PAGE 10
The Man of Destiny
by
LADY (amazed). You! General Buonaparte. (Italian pronunciation.)
NAPOLEON. Yes, I, General Bonaparte (emphasizing the French pronunciation).
LADY. Oh, how can you ask such a question? you! who stood only two days ago at the bridge at Lodi, with the air full of death, fighting a duel with cannons across the river! (Shuddering.) Oh, you DO brave things.
NAPOLEON. So do you.
LADY. I! (With a sudden odd thought.) Oh! Are you a coward?
NAPOLEON (laughing grimly and pinching her cheek). That is the one question you must never ask a soldier. The sergeant asks after the recruit’s height, his age, his wind, his limb, but never after his courage. (He gets up and walks about with his hands behind him and his head bowed, chuckling to himself.)
LADY (as if she had found it no laughing matter). Ah, you can laugh at fear. Then you don’t know what fear is.
NAPOLEON (coming behind the couch). Tell me this. Suppose you could have got that letter by coming to me over the bridge at Lodi the day before yesterday! Suppose there had been no other way, and that this was a sure way–if only you escaped the cannon! (She shudders and covers her eyes for a moment with her hands.) Would you have been afraid?
LADY. Oh, horribly afraid, agonizingly afraid. (She presses her hands on her heart.) It hurts only to imagine it.
NAPOLEON (inflexibly). Would you have come for the despatches?
LADY (overcome by the imagined horror). Don’t ask me. I must have come.
NAPOLEON. Why?
LADY. Because I must. Because there would have been no other way.

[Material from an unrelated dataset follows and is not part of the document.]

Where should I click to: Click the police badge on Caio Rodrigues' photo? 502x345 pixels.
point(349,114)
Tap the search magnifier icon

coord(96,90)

NAPOLEON (with conviction). Because you would have wanted my letter enough to bear your fear. There is only one universal passion: fear. Of all the thousand qualities a man may have, the only one you will find as certainly in the youngest drummer boy in my army as in me, is fear. It is fear that makes men fight: it is indifference that makes them run away: fear is the mainspring of war. Fear! I know fear well, better than you, better than any woman. I once saw a regiment of good Swiss soldiers massacred by a mob in Paris because I was afraid to interfere: I felt myself a coward to the tips of my toes as I looked on at it. Seven months ago I revenged my shame by pounding that mob to death with cannon balls. Well, what of that? Has fear ever held a man back from anything he really wanted–or a woman either? Never. Come with me; and I will show you twenty thousand cowards who will risk death every day for the price of a glass of brandy. And do you think there are no women in the army, braver than the men, because their lives are worth less? Psha! I think nothing of your fear or your bravery. If you had had to come across to me at Lodi, you would not have been afraid: once on the bridge, every other feeling would have gone down before the necessity–the necessity–for making your way to my side and getting what you wanted.
And now, suppose you had done all this–suppose you had come safely out with that letter in your hand, knowing that when the hour came, your fear had tightened, not your heart, but your grip of your own purpose–that it had ceased to be fear, and had become strength, penetration, vigilance, iron resolution–how would you answer then if you were asked whether you were a coward?
LADY (rising). Ah, you are a hero, a real hero.
NAPOLEON. Pooh! there’s no such thing as a real hero. (He strolls down the room, making light of her enthusiasm, but by no means displeased with himself for having evoked it.)
LADY. Ah, yes, there is. There is a difference between what you call my bravery and yours. You wanted to win the battle of Lodi for yourself and not for anyone else, didn’t you?